- _WORK TO BE COMPLETED_
For the data below, restate word for word only the lines from the line containing "The image size is (2100, 1316)." through the line containing "Click the yellow rank 2 badge", both ends included.

(Collected data entries)
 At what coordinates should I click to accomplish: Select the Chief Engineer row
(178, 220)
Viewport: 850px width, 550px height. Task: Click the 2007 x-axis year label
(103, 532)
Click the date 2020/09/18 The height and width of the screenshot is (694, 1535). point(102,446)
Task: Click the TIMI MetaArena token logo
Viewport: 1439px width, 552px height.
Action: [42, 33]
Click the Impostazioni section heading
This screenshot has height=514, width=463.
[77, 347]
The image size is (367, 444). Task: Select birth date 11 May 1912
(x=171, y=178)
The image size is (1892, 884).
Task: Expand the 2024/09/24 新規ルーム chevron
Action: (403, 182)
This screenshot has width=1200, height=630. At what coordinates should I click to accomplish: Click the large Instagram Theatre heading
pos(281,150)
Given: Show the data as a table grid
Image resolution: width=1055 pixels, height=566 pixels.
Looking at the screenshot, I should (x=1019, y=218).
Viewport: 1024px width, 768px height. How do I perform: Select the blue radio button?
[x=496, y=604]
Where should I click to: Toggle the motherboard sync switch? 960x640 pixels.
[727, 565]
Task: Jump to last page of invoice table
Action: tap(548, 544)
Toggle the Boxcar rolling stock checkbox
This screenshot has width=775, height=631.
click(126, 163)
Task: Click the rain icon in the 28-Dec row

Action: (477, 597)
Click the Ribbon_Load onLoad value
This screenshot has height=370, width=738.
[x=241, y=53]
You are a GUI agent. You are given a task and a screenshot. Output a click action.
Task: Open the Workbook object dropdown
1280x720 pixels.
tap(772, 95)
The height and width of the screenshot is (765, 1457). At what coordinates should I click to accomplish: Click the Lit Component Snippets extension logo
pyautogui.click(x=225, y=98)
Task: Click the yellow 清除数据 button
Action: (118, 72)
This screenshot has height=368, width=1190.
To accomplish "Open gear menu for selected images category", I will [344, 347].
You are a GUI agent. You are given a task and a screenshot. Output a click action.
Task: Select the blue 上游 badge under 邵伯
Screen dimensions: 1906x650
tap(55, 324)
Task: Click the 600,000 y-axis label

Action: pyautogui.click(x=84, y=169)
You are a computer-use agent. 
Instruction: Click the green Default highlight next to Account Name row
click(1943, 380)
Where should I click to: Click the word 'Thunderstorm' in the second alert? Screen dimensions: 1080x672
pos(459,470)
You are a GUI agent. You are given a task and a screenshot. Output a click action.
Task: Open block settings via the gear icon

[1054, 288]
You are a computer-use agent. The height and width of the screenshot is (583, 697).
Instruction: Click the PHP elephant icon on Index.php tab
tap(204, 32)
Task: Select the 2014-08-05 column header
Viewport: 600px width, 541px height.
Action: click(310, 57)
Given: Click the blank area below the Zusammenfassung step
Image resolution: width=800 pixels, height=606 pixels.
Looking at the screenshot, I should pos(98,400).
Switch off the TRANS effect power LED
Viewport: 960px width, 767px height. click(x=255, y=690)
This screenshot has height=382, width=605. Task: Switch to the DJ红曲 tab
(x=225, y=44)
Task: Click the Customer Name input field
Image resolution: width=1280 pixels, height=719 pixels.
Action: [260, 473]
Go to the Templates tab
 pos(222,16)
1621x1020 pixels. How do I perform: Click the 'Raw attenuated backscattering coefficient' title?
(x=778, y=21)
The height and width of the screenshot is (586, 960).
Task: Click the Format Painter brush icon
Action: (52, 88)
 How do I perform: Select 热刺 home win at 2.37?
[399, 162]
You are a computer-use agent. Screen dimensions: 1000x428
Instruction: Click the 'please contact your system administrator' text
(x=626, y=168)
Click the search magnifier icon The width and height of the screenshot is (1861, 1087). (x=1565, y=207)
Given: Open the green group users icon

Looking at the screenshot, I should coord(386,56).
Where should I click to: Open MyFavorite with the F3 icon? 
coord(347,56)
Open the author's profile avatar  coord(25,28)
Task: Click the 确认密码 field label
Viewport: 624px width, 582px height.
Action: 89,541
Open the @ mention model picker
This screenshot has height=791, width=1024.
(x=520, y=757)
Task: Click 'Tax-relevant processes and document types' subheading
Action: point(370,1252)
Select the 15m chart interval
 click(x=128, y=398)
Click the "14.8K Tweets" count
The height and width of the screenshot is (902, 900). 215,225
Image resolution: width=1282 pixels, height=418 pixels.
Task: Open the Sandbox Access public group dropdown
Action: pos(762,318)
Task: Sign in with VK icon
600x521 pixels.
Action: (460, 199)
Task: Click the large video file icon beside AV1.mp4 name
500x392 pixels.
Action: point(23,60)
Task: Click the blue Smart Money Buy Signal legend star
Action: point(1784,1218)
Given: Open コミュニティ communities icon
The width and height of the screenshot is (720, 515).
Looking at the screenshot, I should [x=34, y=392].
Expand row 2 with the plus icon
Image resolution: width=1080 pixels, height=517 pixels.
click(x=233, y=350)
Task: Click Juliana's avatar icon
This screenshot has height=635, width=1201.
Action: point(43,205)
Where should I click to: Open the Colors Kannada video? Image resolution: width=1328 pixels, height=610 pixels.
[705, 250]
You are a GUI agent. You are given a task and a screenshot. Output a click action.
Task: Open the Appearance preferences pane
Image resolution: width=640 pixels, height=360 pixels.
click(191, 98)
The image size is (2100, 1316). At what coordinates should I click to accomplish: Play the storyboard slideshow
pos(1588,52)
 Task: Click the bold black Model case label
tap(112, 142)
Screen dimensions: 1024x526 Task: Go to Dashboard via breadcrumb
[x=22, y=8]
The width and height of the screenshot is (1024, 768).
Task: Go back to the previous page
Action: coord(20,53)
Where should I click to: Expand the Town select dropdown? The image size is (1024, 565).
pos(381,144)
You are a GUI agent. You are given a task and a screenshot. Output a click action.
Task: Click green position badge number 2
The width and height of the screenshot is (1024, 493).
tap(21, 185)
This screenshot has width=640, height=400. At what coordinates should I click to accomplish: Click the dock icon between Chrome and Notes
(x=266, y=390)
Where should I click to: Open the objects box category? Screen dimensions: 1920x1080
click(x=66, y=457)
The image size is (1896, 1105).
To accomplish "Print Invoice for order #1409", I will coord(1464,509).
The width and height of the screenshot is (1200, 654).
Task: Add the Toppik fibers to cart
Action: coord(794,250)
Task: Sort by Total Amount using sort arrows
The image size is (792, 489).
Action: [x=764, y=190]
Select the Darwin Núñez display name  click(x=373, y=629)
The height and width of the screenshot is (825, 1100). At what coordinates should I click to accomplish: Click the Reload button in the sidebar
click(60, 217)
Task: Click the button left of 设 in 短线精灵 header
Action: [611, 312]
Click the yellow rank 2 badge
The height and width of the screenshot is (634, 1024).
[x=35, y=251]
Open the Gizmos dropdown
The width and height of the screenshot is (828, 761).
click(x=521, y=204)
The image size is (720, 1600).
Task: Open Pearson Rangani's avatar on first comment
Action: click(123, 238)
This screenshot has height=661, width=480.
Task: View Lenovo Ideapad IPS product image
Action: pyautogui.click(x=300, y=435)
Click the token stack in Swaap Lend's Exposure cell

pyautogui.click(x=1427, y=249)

- _RESPONSE BELOW_
The image size is (2100, 1316). At what coordinates should I click to accomplish: Play the storyboard slideshow
pos(1588,52)
 Task: Click the bold black Model case label
tap(112, 142)
Screen dimensions: 1024x526 Task: Go to Dashboard via breadcrumb
[x=22, y=8]
The width and height of the screenshot is (1024, 768).
Task: Go back to the previous page
Action: coord(20,53)
Where should I click to: Expand the Town select dropdown? The image size is (1024, 565).
pos(381,144)
You are a GUI agent. You are given a task and a screenshot. Output a click action.
Task: Click green position badge number 2
The width and height of the screenshot is (1024, 493).
tap(21, 185)
This screenshot has width=640, height=400. At what coordinates should I click to accomplish: Click the dock icon between Chrome and Notes
(x=266, y=390)
Where should I click to: Open the objects box category? Screen dimensions: 1920x1080
click(x=66, y=457)
The image size is (1896, 1105).
To accomplish "Print Invoice for order #1409", I will coord(1464,509).
The width and height of the screenshot is (1200, 654).
Task: Add the Toppik fibers to cart
Action: coord(794,250)
Task: Sort by Total Amount using sort arrows
The image size is (792, 489).
Action: [x=764, y=190]
Select the Darwin Núñez display name  click(x=373, y=629)
The height and width of the screenshot is (825, 1100). At what coordinates should I click to accomplish: Click the Reload button in the sidebar
click(60, 217)
Task: Click the button left of 设 in 短线精灵 header
Action: [611, 312]
Click the yellow rank 2 badge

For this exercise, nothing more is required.